Professional, Software

Basics of Custom Control in Silverlight

At MIX lot of people were asking about where the controls were. I have also seen the blogs posts where some people have mistakenly equate not having canned controls to not being able to build control. It is true that we don’t have any in build control as part of the core runtime in the Alpha bits. We do have sample control pack that includes Button, ListBox, ScrollViewer, Slider. We deliberately focused on ability to create custom controls for this version rather than having traditional control set because we felt that it would give more flexibility to developers as people will be able to do more stuff with the platform. Building a custom control itself is fairly straight forward process.

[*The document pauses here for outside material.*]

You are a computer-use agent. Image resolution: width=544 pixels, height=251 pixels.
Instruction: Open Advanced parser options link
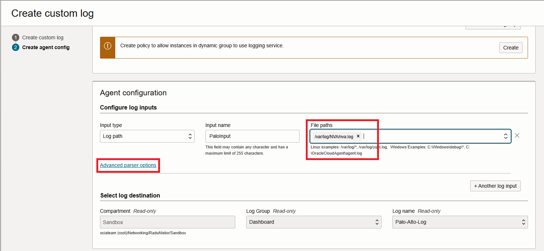[x=128, y=165]
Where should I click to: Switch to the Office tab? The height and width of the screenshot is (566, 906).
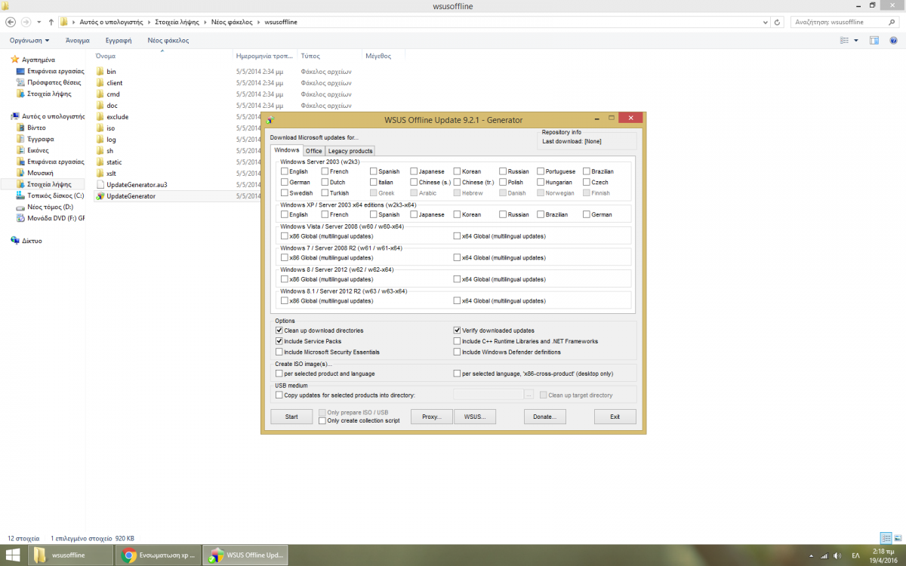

Here is the simple version of how to build control…

  • Create a class that inherits from base “Control” class that is now part of V1.1 alpha

The most important part of this class is method called “InitializeFromXaml”. This methods takes a XAML in string form and creates a tree. you can generate this string in variety of different way such as embedding XAML in the assembly (default VS behavior), download XAML from web server or generate XAML on the fly.

Offcouse you can generate the same tree by constructing various objects in code but then you lose the ability to tweak the looks of that XAML in Expression Blend. IntializeFromXaml also turns on namescoping so you can instantiate same control multiple times on the given page and element names don’t conflict.

This defines the look of the control.

  • Implement you control specific methods/properties/events.

This is no different than building controls in any other platform. This methods/properties/events define the “Custom” part of the custom control. Button has Click Event or Slider has ValueChanged event. Button has Text property or Slider has TickFrequency property etc.

This define the behavior as well as API exposure of the control.

  • Use the control in your application page

Since custom controls are expressed as custom tags in XAML, you also need to tell XAML parser where to find those controls so that parser can  instantiate them when it encounters them in XAML.

This is done using syntax as follows

xmlns:Custom="clr-namespace:SPFControls;assembly=ClientBin/Slider.dll"

then you use actual control as follows…

<Custom:Slider Height="50" Width="500" 

When parser tries to instantiate Slider element, it finds the slider element in ClientBin/Slider.dll. It also tells parser that class mapping to that element exists in the SPFControls namespace within that assembly.